Day 1: A Tale of Two Bugs and One AI Assistant

The first day of my KodeKloud AI course kicked off with a scenario that felt all too real: a critical production outage. The company’s e-commerce site was down, and every passing minute meant more lost revenue. The team had been trying to solve the problem for hours, but the generic AI suggestions they were getting from their usual tools were leading them in circles.

My mission was to use Qwen, an AI assistant that has direct access to the live Kubernetes environment via kubectl. This, I would soon learn, makes all the difference.

The First Clue: A Deceptive “Access Denied” Error

The most obvious problem was an “Access denied for user” error. The frontend couldn’t connect to the database. This seems like a simple credential issue, right? That’s what a generic AI would tell you. “Check your username and password,” it would say.

But the real issue was more insidious. It wasn’t that the credentials were wrong; it was that the Kubernetes Secret storing them was corrupted.
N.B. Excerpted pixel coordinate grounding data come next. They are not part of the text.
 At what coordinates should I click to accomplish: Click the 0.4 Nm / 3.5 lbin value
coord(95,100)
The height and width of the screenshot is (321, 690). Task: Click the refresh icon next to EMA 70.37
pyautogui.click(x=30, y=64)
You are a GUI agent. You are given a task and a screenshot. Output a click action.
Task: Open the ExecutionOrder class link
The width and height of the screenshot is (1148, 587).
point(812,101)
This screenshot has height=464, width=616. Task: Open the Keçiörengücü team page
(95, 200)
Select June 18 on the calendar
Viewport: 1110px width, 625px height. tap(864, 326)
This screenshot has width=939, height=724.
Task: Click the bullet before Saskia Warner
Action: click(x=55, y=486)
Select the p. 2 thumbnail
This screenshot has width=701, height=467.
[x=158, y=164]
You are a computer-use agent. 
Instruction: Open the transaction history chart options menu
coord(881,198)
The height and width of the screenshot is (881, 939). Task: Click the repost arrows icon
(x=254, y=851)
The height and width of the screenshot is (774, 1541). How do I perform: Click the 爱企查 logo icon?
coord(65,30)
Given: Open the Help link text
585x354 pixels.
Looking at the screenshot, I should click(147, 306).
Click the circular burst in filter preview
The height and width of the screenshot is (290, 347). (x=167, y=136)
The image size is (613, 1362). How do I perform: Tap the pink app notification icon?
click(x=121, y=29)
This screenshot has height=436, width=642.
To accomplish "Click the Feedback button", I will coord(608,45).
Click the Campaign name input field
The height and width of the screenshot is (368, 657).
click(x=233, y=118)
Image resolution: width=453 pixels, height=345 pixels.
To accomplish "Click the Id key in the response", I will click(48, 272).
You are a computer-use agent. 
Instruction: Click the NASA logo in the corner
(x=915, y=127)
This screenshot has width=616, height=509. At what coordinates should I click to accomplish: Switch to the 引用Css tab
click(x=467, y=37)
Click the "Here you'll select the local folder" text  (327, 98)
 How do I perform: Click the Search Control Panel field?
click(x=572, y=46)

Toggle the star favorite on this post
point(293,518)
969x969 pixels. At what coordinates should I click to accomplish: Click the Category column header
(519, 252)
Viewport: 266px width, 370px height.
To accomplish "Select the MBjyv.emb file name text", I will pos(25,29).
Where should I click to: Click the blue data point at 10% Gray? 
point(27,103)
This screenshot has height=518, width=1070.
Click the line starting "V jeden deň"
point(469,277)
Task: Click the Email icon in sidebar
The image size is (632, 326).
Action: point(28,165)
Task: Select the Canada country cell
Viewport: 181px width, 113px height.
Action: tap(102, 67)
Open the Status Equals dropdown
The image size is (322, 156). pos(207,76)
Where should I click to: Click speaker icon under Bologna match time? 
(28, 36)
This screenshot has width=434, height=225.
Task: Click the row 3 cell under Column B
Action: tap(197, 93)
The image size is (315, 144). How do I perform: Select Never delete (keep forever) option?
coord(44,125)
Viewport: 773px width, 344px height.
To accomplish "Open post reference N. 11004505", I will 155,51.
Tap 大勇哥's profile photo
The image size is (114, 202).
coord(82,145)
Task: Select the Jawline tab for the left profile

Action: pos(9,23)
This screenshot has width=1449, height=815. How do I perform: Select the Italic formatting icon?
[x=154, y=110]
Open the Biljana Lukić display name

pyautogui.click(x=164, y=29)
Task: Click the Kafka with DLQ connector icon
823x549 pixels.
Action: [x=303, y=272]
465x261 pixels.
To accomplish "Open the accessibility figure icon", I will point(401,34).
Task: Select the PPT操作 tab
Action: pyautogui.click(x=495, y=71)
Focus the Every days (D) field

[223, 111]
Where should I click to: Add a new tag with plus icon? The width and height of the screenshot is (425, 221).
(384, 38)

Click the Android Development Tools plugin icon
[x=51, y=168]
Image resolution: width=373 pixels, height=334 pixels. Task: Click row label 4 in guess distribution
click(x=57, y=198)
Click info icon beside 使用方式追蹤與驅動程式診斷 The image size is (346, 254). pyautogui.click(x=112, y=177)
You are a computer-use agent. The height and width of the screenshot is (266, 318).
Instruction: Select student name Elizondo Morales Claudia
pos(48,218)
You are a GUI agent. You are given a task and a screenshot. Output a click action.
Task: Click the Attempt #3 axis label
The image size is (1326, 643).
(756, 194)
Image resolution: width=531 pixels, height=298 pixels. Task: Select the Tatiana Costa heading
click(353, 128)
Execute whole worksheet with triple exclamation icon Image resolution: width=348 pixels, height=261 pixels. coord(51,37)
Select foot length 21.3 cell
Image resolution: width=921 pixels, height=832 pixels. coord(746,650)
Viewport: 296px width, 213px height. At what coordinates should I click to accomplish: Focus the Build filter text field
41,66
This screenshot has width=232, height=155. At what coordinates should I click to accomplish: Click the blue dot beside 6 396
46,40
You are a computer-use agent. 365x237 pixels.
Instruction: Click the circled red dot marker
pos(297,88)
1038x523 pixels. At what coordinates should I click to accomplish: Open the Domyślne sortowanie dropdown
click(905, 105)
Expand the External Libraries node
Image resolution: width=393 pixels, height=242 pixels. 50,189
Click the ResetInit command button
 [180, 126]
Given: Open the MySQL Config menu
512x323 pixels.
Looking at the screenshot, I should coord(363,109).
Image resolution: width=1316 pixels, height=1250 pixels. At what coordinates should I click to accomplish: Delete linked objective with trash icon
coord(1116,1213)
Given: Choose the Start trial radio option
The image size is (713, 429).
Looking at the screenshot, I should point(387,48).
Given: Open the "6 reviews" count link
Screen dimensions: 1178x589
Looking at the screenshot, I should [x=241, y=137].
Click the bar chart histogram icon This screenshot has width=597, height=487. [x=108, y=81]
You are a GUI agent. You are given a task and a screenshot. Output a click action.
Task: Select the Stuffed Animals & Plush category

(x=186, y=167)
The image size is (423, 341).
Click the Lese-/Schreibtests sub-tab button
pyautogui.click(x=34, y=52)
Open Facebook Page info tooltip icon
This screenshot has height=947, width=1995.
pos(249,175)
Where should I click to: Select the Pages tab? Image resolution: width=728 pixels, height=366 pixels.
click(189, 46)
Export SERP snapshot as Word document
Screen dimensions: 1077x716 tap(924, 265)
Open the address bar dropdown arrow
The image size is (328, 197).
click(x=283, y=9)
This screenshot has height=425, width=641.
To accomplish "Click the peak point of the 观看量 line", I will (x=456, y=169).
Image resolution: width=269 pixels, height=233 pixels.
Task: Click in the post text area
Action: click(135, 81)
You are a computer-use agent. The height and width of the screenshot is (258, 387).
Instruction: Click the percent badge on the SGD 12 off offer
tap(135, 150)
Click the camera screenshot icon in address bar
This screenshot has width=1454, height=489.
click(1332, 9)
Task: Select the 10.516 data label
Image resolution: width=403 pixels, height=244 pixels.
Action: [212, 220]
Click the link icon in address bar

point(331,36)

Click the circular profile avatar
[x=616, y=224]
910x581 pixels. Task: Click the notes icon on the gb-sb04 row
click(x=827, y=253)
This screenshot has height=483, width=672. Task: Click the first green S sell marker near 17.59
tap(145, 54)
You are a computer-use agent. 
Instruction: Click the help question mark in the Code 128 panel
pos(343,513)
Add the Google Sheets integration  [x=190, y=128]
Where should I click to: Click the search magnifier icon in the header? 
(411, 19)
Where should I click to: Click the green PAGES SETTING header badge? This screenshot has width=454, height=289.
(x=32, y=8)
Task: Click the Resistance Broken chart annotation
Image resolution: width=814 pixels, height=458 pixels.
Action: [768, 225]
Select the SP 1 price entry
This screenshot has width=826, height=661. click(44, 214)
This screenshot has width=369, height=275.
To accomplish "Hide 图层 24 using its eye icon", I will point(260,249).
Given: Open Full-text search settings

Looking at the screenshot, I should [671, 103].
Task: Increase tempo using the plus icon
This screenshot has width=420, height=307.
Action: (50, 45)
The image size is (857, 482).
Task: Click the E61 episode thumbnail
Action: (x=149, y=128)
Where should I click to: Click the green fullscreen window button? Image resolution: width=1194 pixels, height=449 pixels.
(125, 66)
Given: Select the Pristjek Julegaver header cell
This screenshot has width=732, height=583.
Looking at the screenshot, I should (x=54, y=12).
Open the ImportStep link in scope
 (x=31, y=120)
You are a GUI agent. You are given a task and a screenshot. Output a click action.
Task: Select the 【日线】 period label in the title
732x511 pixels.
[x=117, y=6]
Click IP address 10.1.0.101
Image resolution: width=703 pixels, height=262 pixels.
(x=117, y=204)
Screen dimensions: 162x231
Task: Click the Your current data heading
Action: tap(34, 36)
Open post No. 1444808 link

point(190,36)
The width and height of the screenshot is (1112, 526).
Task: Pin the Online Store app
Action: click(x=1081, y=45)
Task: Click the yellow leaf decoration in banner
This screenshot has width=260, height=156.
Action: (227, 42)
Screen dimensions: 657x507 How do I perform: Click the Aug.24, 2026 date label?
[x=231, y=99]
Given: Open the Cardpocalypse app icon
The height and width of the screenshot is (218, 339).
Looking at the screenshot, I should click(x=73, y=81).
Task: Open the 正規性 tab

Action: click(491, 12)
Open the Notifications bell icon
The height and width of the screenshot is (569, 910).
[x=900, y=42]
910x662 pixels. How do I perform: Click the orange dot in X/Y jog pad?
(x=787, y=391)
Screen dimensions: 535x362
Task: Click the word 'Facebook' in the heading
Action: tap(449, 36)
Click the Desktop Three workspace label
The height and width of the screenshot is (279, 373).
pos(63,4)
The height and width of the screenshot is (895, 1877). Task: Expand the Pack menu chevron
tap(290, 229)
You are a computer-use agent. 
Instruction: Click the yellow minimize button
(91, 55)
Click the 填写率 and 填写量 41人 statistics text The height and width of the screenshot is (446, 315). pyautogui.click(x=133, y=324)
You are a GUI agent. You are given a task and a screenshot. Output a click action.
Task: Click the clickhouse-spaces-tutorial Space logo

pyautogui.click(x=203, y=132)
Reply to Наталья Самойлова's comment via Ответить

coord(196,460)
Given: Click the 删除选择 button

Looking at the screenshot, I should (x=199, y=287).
The base64 encoding was invalid, a subtle problem that a text-only AI would never be able to spot because it can’t actually inspect the Secret.

This is where having a tool like Qwen felt like a superpower. I didn’t have to guess. I gave it a clear, direct prompt:

The frontend deployment in the delta namespace is showing
'Access denied for user' error. Please diagnose the exact issue by:

1. Accessing the frontend application using the controlplane's internal IP
   (where the app is exposed on NodePort).
2. Inspecting the Kubernetes Secrets.
3. Decoding the secret contents to verify the database credentials
   and identify the root cause of the authentication failure.

This prompt is a great example of the context-rich, goal-oriented approach I learned in the course. It doesn’t just describe the problem; it tells the AI exactly what to investigate and how.

A terminal window displaying a command-line prompt with syntax-highlighted code. The prompt demonstrates a well-structured troubleshooting request, formatted in code blocks. The text appears in green and white against a dark background, conveying a professional, technical environment

Qwen got to work, and because it had direct access, it was able to decode the Secret and immediately identify the root cause: the application was trying to authenticate with a user that didn’t exist in the database.

diagnosis of the prompt and ouput of the prompt

The investigation revealed that the application was trying to connect to the MySQL database using the username sql-user, but the database itself only had the root user configured. The Kubernetes Secret was pointing to a non-existent user.

With that clarity, the fix was simple. Qwen updated the Secret with the correct user, and just like that, the first fire was put out.

The Second Twist: The Invisible Network Wall

But we weren’t out of the woods yet. The database was now connected, but the frontend still couldn’t communicate with the backend API. This felt like a networking issue, another area where generic advice often falls short. “Check your firewall rules,” a typical AI might suggest.

Again, I turned to Qwen, this time asking it to investigate the cluster’s network policies.

second

In moments, it found the culprit: a default-deny-all NetworkPolicy was in place, acting as an invisible wall between the pods. It was a simple configuration error, but one that can be incredibly frustrating to find manually.

After I confirmed the action, Qwen deleted the blocking policy, immediately restoring communication.

default

My Key Takeaway from Day 1

This experience was a powerful reminder that the real value of AI in DevOps isn’t just about getting suggestions — it’s about getting answers. The difference between a tool that can only talk about your system and one that can actually interact with it is the difference between a three-hour outage and a ten-minute fix.

The key, I realized, is that context is everything. By giving the AI direct, secure access to the environment, you’re giving it the context it needs to move beyond generic advice and provide precise, actionable solutions. Day 1 taught me that the future of our industry lies in building these intelligent, context-aware partnerships between engineers and AI.